Well, I set a new personal record last night: I had to get up FIVE TIMES to go to the bathroom. I’ll let you digest that statistic before continuing with this narrative.
Those of you reading this who think you are qualified to offer a medical opinion, even though you most certainly are not, will jump to one of the following conclusions:
- I have an enlarged prostate (one instance where bigger is not better; mine is average-sized but I know how to use it)
- I have undiagnosed diabetes (I don’t; my fasting sugar is in the low 80s)
- I’m on a diuretic for high blood pressure (while I am mildly hypertensive, my prescription is not for a diuretic, and in fact I have recently lost a fair bit of weight in hopes I can go off the meds)
- I am consuming caffeinated or alcoholic drinks too close to bedtime (nope; I do all my drinking — both coffee and booze — in the early morning hours in order to provide sufficient time for their after-effects to wear off)
- I am pregnant (not possible: I always use protection, even when I’m by myself)
As I age, my bathroom habits are experiencing change more unwelcome than a pocketful of pennies. As long as I’m dragging you down this path with me, I’ll now mention my BMs. SIDEBAR: Why do we have so many euphemisms for the normal bodily functions each and every one of us experience? Why are we so reluctant to say “urinate,” “defecate,” and “flatulate” — as well as all the terms for male and female sexual organs and achieving orgasm? What if we felt the same way about, I dunno… brushing our teeth?
- “Finding myself alone in the bathroom, I succumbed to a mounting urge for some oral self-stimulation. Pulling my ‘special friend’ from its case (hidden in the back of the medicine cabinet), I applied a small amount of gel to the brush, its bristles shaped to caress with equal skill both the hard surfaces of my enamel and the soft, pliable ridges of my gums. Keeping a firm grip on the handle, I made a few tenuous attempts at contact and quickly found a satisfying motion and rhythm. Soon, my jaw went slack as I opened my mouth wider and wider, taking in all of the appliance. After several minutes of increasing stimulation, the gel finally erupted into a frothy mix. I could feel my pulse pounding in the roof of my mouth. Completely spent, and with my teeth gleaming white, I turned off the brush, carefully rinsing it clean before lustily running the back of my hand over the fluoride-laced spume covering my mouth and dripping onto my chin.

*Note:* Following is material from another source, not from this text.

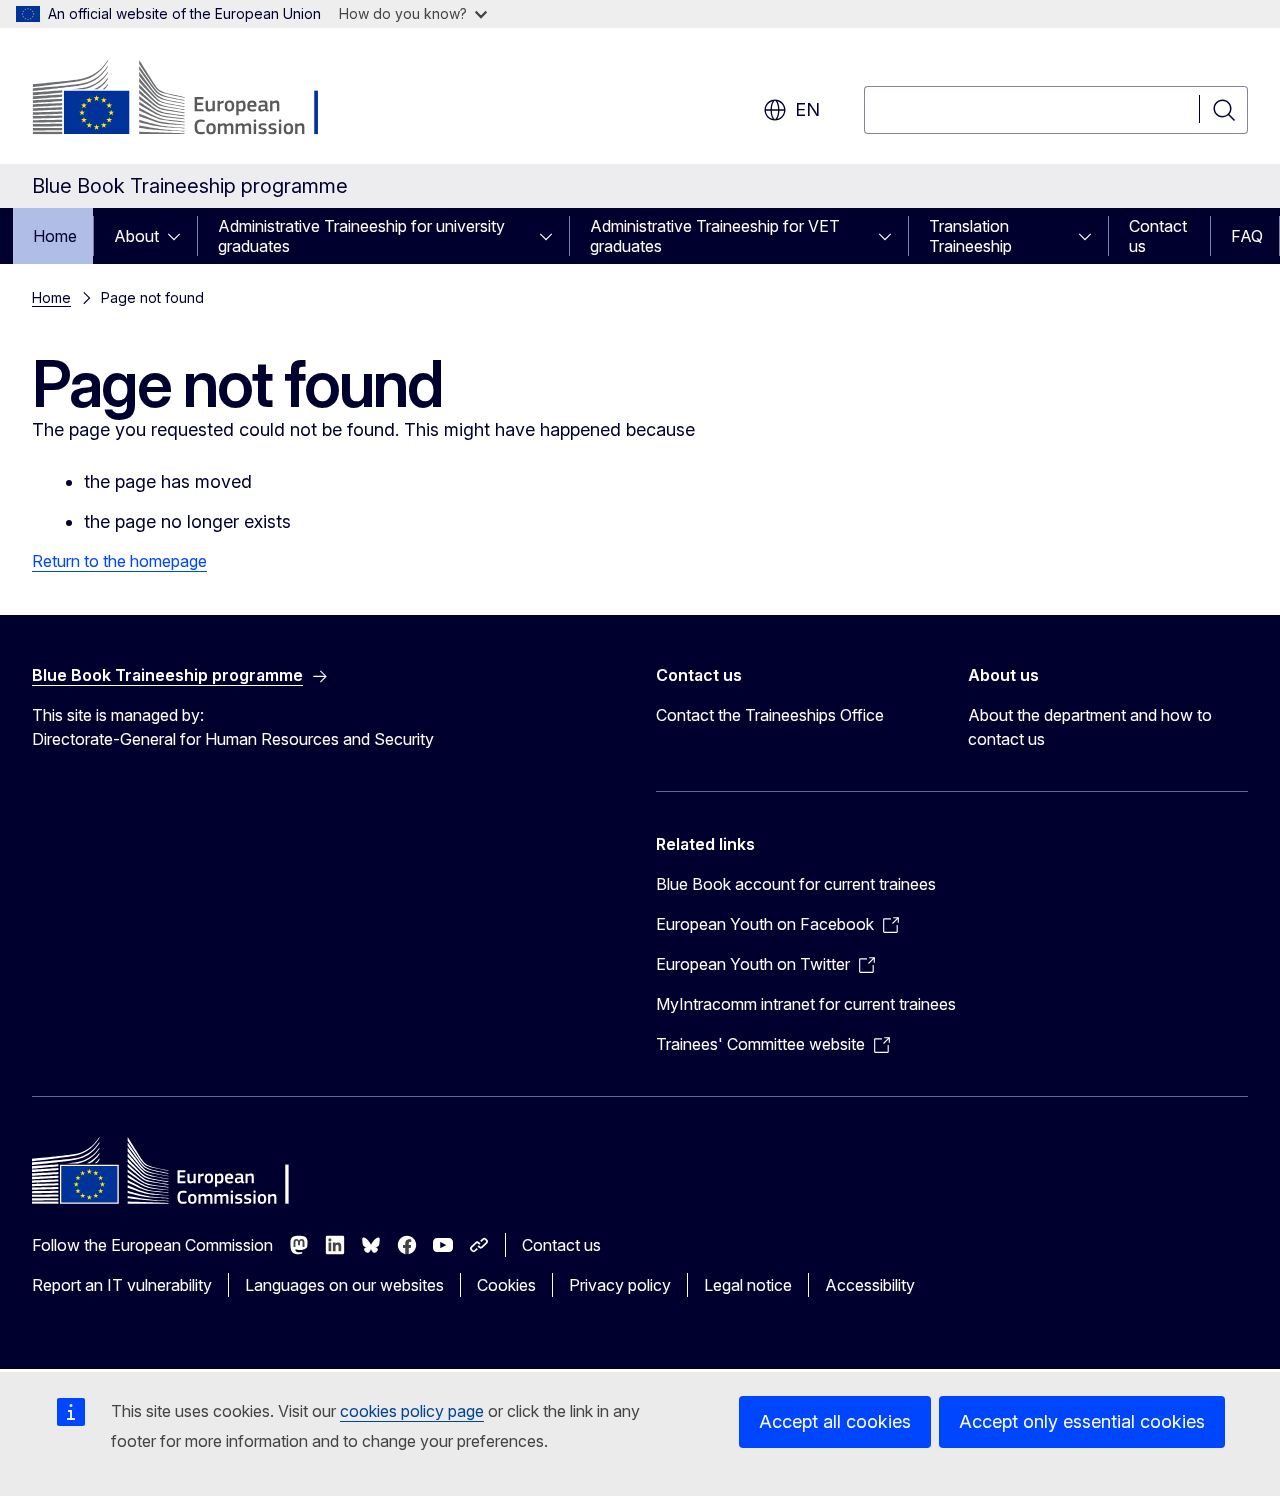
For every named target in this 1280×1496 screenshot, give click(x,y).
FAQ (1247, 236)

Drained from the experience, I poured myself a digestif of Listerine, taking small sips as my lips curled into a satisfied grin.”
What was I talking about?
Oh yes — my bathroom habits. We recently returned from a nine-day trip to Scotland, which was amazing except for two things: 1) my dear wife contracted a horrendous stomach bug shortly after we arrived, and 2) the moment I saw “haggis” on the menu, my bowels shut down for the entire vacation (unlike my poor wife’s. And if you don’t know what haggis is, I won’t rob you of your innocence here). I — could — not — poop, regardless of how much porridge I consumed at breakfast. The Scottish cuisine is light on salad, so that remedy was not readily available. It also didn’t help matters that we stayed in five different hotels during our nine-day visit, giving me insufficient time to become comfortable with my new surroundings while simultaneously adjusting to European lavatory standards.
But enough of this shi… er, enough of this. It’s quickly approaching 10 in the morning, so time for me to gulp down the last of the day’s French roast, and single-malt, before going dry for the remainder of the day. As they say in Scotland… Well, I don’t actually know what they say in Scotland, since everyone there speaks with a Garlic accent. But that’s a topic I’ll flush out another time; right now I have to leave for an appointment so I won’t be flatulate.